If you are distressed by anything external, the pain is not due to the thing itself, but to your estimate of it; and this you have the power to revoke at any moment.Marcus Aurelius
I’ve noticed life is more about letting go than becoming.
Probably because I have pushed so hard all my life to become.
In high school, that meant practicing basketball every day to change my status from bench-warmer to starter. In college that meant pulling out the stops to get that degree, because it wasn’t really encouraged in my family. The last ten years have been about making my business and family thrive, because people said what I was doing wouldn’t work.
So much proving.
And with the proving, I found my self-esteem and identity.
Don’t get me wrong. I appreciate all of those experiences. I’d even call them sacred.
It’s just that they’ve lost their power.
For most of this year, for no identifiable reason, I have been purging my social media feeds and emails. All I knew was that I was tired of the “experts” pushing their methods of success, all which tout more time and more money, as if those things will solve all of our problems. Even if I love these people and value their work, I can’t listen anymore.
Because success is different for everyone, and money and time won’t necessarily give you what you truly want.
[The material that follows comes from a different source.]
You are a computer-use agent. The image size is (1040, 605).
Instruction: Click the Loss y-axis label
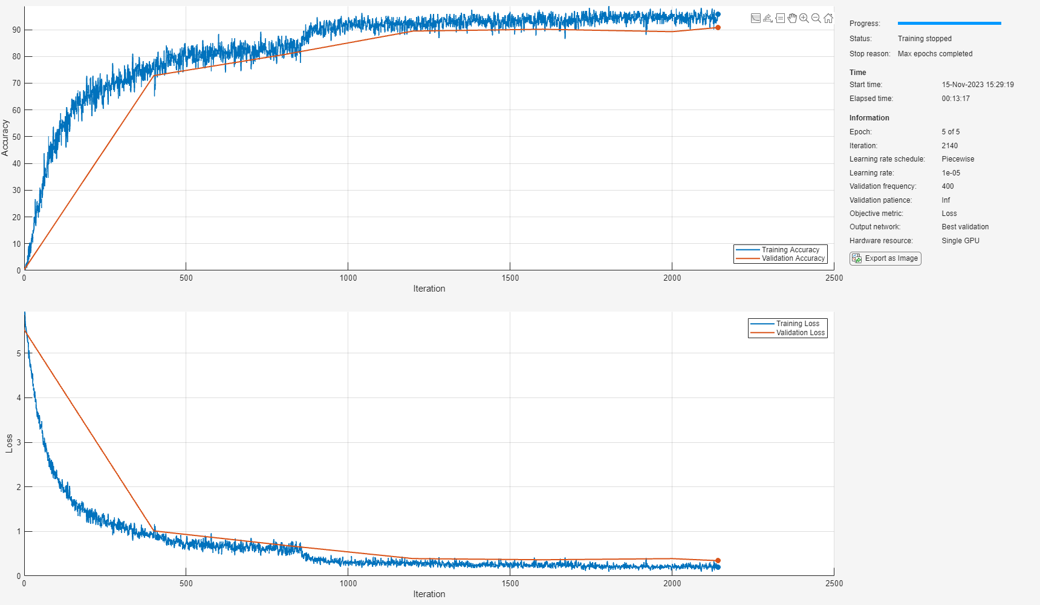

I randomly ended up watching an interview with Celine Dion a week or so ago on You Tube. She mentioned she had never felt part of the show business industry. She had my attention at that point, because I feel the same way about the design industry. Shopping and pomp aren’t my thing, although I love the act of design that involves puzzle solving and creating. This statement really hit me:
Sometimes you are successful; sometimes you are not. Sometimes your dreams come true; sometimes they won’t. But you cannot hold onto one thing, you cannot hold onto one dream and say “This is my life…this is my whole life.” And then what happens if it doesn’t happen? You don’t have a life? Are you going to die? What’s going to happen? So my family, my parents, have given us a true sense of stability, of true values of life: love, affection, attention, music. My parents were musical…we always had music in our house, and we never had money, but we were never poor. And that’s a lot.Celine Dion
Friend, you and I aren’t what we have, what we do, or who other people say we are. Finding ourselves beyond that is the real trick.